**Assigned task**
Retype the records below exactly as given, but only from the first line through the line with "This screenshot has height=1036, width=1149.", and without the pictures.

★ ★ ★ ★ ★ ★ ★

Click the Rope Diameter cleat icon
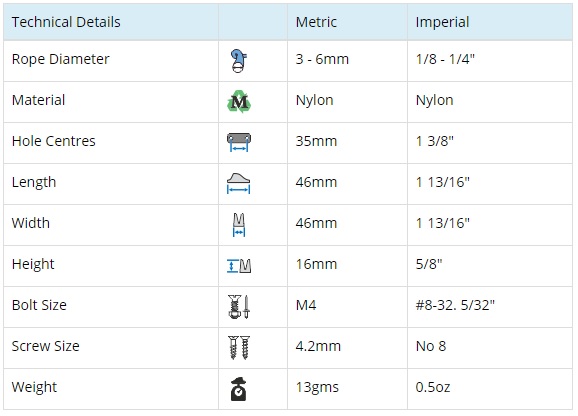 tap(239, 61)
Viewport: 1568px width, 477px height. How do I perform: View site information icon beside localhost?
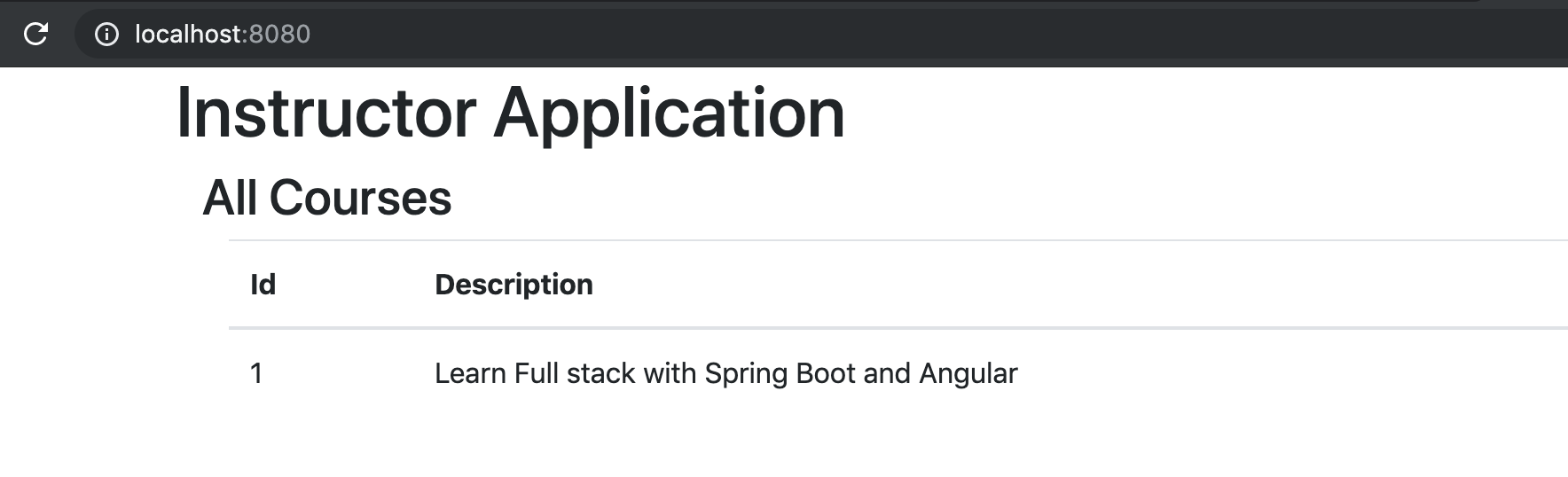tap(106, 34)
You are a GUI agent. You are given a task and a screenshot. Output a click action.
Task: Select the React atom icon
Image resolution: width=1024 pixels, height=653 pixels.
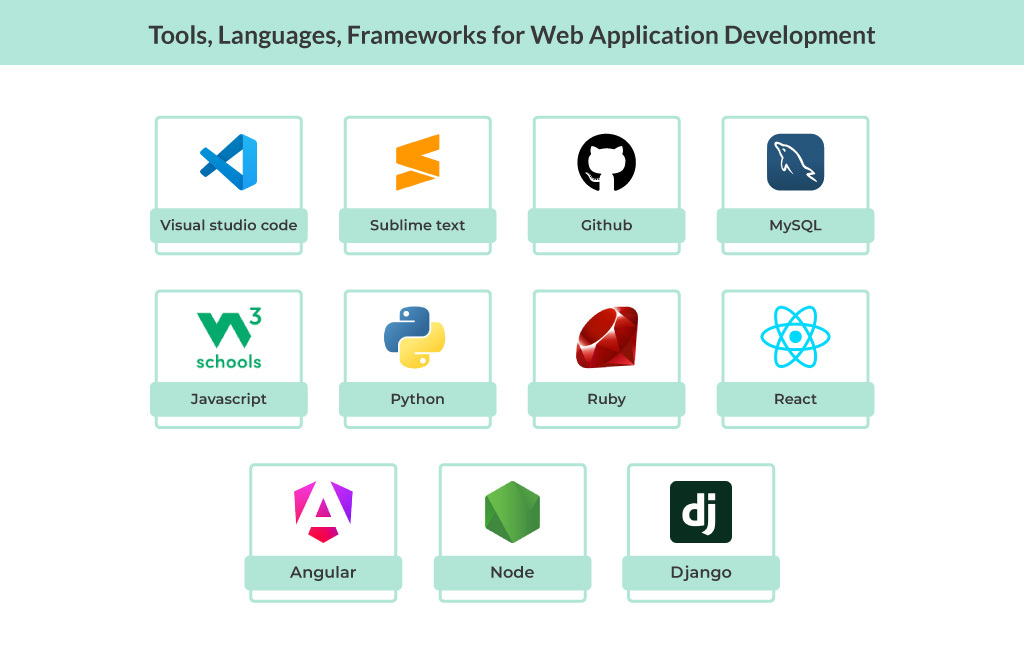point(795,337)
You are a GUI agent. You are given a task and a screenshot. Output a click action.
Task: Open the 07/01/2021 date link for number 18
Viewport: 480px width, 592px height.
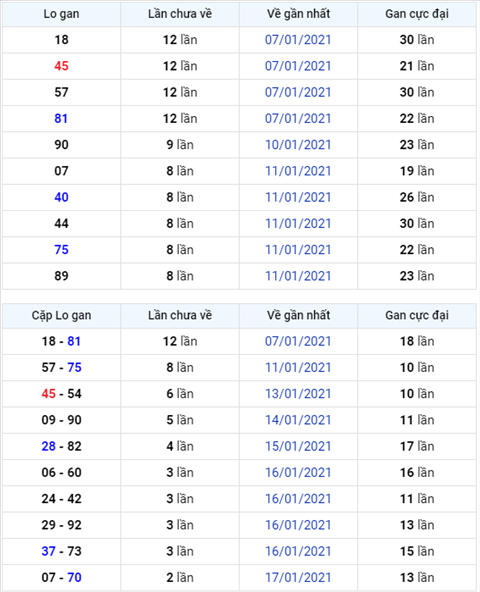point(298,40)
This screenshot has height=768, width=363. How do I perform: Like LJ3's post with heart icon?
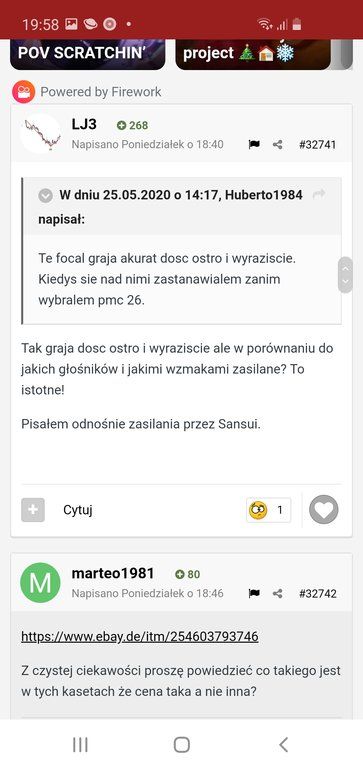(x=323, y=510)
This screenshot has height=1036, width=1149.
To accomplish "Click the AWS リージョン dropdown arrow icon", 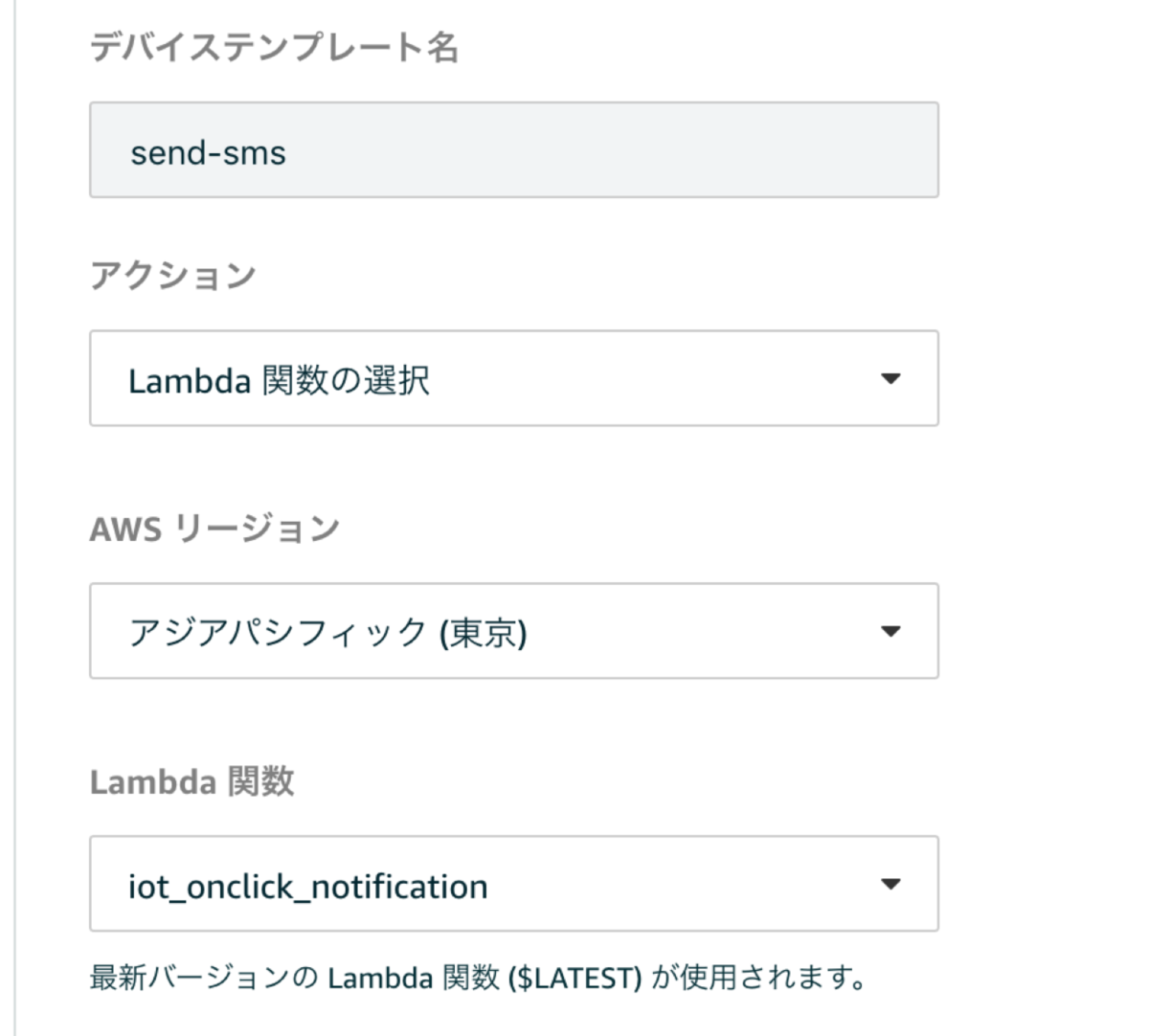I will point(892,631).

★ ★ ★ ★ ★ ★ ★

**Exercise result**
Click the Rope Diameter cleat icon
 tap(239, 61)
Viewport: 1568px width, 477px height. How do I perform: View site information icon beside localhost?
tap(106, 34)
You are a GUI agent. You are given a task and a screenshot. Output a click action.
Task: Select the React atom icon
Image resolution: width=1024 pixels, height=653 pixels.
point(795,337)
You are a GUI agent. You are given a task and a screenshot. Output a click action.
Task: Open the 07/01/2021 date link for number 18
Viewport: 480px width, 592px height.
point(298,40)
This screenshot has height=768, width=363. How do I perform: Like LJ3's post with heart icon?
(x=323, y=510)
This screenshot has height=1036, width=1149.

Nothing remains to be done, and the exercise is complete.